An interview with Ernie Stevens Jr.
WASHINGTON - After a preliminary conversation with Ernie Stevens Jr. and Mark Van Norman, chairman and executive director, respectively, of the National Indian Gaming Association, at the National Congress of American Indians State of the Indian Nations Address on Jan. 25, Indian Country Today submitted written interview questions to NIGA. Stevens replied in writing, and the result is a three-part interview.
Indian Country Today: At the beginning of 2005 and certainly by January 2006 it looked like Congress was gearing up to revisit the Indian Gaming Regulatory Act with a vengeance. Indian country and its allies met the challenge. As Indian country's lead organization on gaming, can you give readers an idea of what it was like to be at the center of that struggle, and what were some of the principles and/or strategies NIGA had to follow in order to prevail?

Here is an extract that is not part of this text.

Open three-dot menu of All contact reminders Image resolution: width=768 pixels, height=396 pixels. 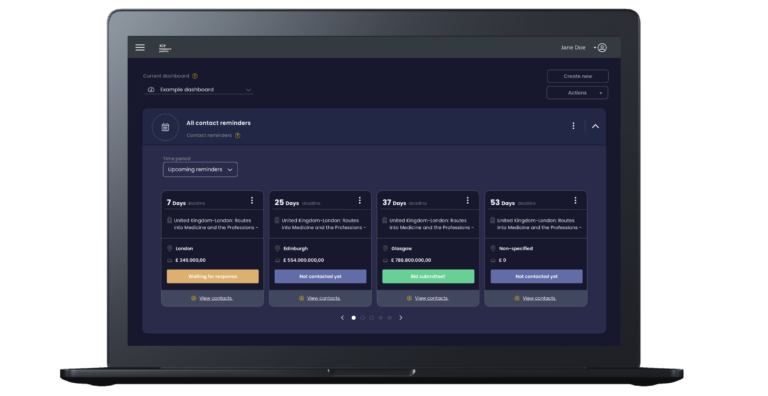coord(573,126)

Ernie Stevens Jr.: At the beginning of the 109th Congress, both Senate Indian Affairs Chairman John McCain and House Resources Committee Chairman Richard Pombo announced plans to amend IGRA. McCain held hearings in 2005 and 2006 on the NIGC's regulatory authority, gaming contracts, and off-reservation gaming. Pombo held hearings on off-reservation gaming and pledged to limit his bill to that area. NIGA worked very hard throughout the year to keep in touch with our tribal leaders. We met at least once and often several times each month with tribal leaders and we received strong support from Indian tribes around the nation for our defense of IGRA. Standing together, Indian country achieved a landmark victory in defending IGRA in the 109th Congress.
In March 2006, the Senate Committee on Indian Affairs marked up the McCain bill, S. 2078, but tribal governments had serious concerns with the bill because it had the potential to undermine the existing IGRA tribal/state compact system by authorizing the NIGC to issue gaming regulations to control the operation of Class III Indian gaming without regard to existing compacts. Tribes were also very concerned that the NIGC would have been delegated power to approve or disapprove all contracts related to Indian gaming in excess of $250,000 from A to Z. Clearly, this duty was beyond the capacity of the agency and could have blocked tribal government access to markets.
Additionally, S. 2078 sought to eliminate the Section 20 secretarial determination process [of the Interior Department] for acquisition of trust lands after 1988 for Indian gaming. Tribal governments generally believed that the record under IGRA - only three projects approved in 18 years - did not justify doing away with the process.
Tribes were not alone in our opposition to S. 2078. Six states opposed S. 2078 because it had the potential to interfere with tribal/state compacts and state officials recognized the great strides tribes have taken through Indian gaming. They shared tribal concerns that a new, expansive federal bureaucratic role could interfere with tribal economic development and might conflict with existing state and tribal regulatory efforts.
In the House, the Resources Committee marked up H.R. 4893 in July 2006 and brought it forward on the House suspension calendar on Sept. 13, 2006. Tribal governments generally opposed H.R. 4893 because it would have subordinated tribal governments to county governments, burdened the process for restored, landless and newly recognized tribes to get their initial reservations, and it would have struck down the Section 20 secretarial determination process. H.R. 4893 failed by 247 to 171 because it needed a two-thirds majority on the suspension calendar. Pombo tried to move the bill again in the lame duck session [of November and December 2006], but there was simply too much tribal opposition and too many other issues to take care of, so the bill was stopped without further action and died at the end of the session.
With all of that legislative activity going on, some folks in Indian country felt that we were at the eye of the hurricane and there was a great deal of uncertainty concerning these proposed IGRA amendments, the risks inherent in the legislative process, and the potential impacts on Indian gaming and Indian sovereignty. Many tribal governments, who opposed the bills, were concerned that a fast-moving train was going to run over all opposition. Yet, we had clear marching orders from our tribal leaders - strongly oppose these bills because they will undercut tribal rights and put Indian gaming at risk.
ICT: The Speaker of the House at that time, Rep. Dennis Hastert, R-Ill., is known to have pushed a bill to end off-reservation gaming until the last days of the 109th Congress, even after its lead sponsor lost his re-election bid. Can you offer any detail as to what happened regarding the bill as the 109th Congress was coming to an end?
Stevens: During the lame-duck session in December, Pombo once again worked to bring his bill forward for passage in the House. NIGA and many of our tribal leaders met in Washington on Dec. 4, 2006, and once again, we opposed H.R. 4893. Based on the clear tribal opposition, Pombo dropped his efforts to bring the bill to the House floor. While Hastert never directly addressed Indian tribes on the issue, there was talk about efforts by him and others to bring H.R. 4893 forward as a rider on the Tax and Trade Bill at the end of the session; but in the face of strong tribal opposition, that effort was also dropped while Congress focused on ''higher priority issues.'' At the end, it was a historic victory for Indian country when Congress closed its doors in December, with the integrity of IGRA preserved.